|Just imagine him saying, "PLAN!"|
Image courtesy of Wikipedia.
Having a plan is having a roadmap. Without a roadmap, you're the blind leading the blind taking chances that your organization just might not be able afford to take. Trust in me, your valued public relations practitioner, when I say planning can be simple, easy, and not the headache that many make it out to be.
While your organization's mission and vision can be vague and abstract when determining the future of the firm, each and every public relations and communications campaign or program you implement should be well-thought and well-planned. A public relations plan, or campaign, has four basic elements: research, planning, implementation, and evaluation. Almost as simple as do re mi, isn't it?
Research is the very first step when a campaign has been decided. Forget those awful days of undergrad media research where you spent hours and hours nauseatingly viewing hours of microfilm in a dark hot room with tension headaches - research isn't as always as bad as that. This phase includes reviewing past campaigns, gathering information about potential projects, events, and materials, interviewing key individuals, review demographics, and researching other opportunities for the campaign. And focus groups...those can be fun!
Planning is the next crucial step in the campaign process. This is where you bring the various elements of your research together to form a cohesive plan, or strategy, that will later be executed. This is where you pour the concrete foundation. You decide the direction your campaign will take, form your message, and decide how your message will be disseminated.

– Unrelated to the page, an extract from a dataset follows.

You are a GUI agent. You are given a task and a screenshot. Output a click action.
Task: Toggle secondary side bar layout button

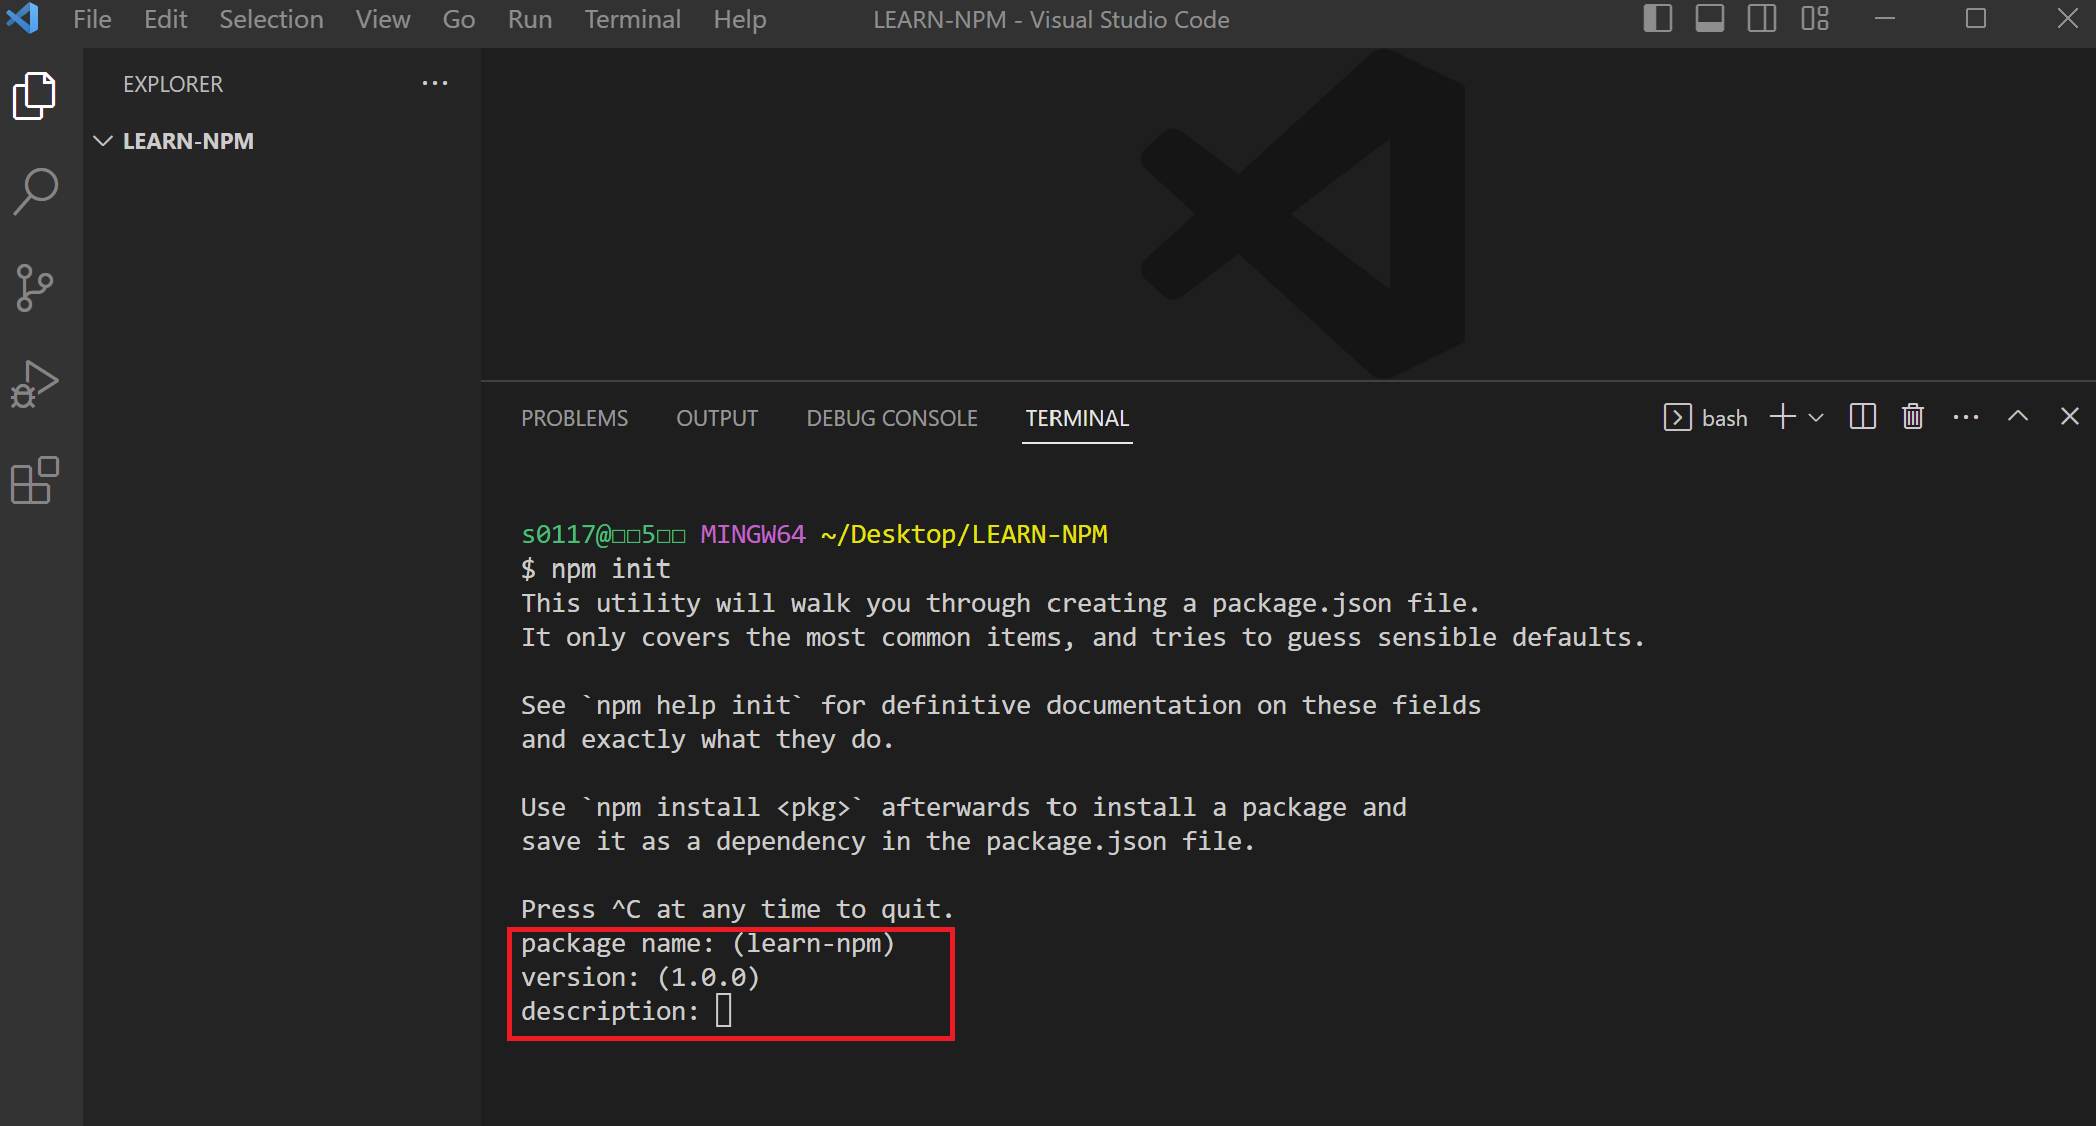(1761, 19)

You'll also figure a reporting mechanism so you track your campaign's success.
Implementation is go time. This is when you take the master plan and put it into action...tally ho and view halloo. Message is disseminated, feedback is received, and operations continue in action. While your plan is strong and concrete, as you should make alterations as you receive feedback from stakeholders. For example, you might implement a weekly Twitter chat that is failing miserably as planned. Thus, make changes, such as implementing a blog discussion forum. Though the implementation stage is putting your plan into action, it's also an evolving process for your campaign as you should make alterations as necessary.
Evaluation is the last leg of a campaign where you take time to analyze the successes and failures of your campaign's plan and implementation. Review feedback from stakeholders, write reports for other organizational executives, reconcile your budget, discuss the research and planning phases with your committees and staff, and overall ask yourself what you did well that should be done again and what didn't work well and why. Evaluation happens when a campaign ends...that's a hint that your campaign should be timed (short-term or long-term, but with an end date). Oh and celebrate...no matter the how successful or how failed your campaign is, you and your team will have given your blood, sweat, and tears for the program, and thus the end should be celebrated.
The bigger your campaign, the more time and effort each of these stages will require. However, don't be intimidated...planning is important and can determine your success (or failure).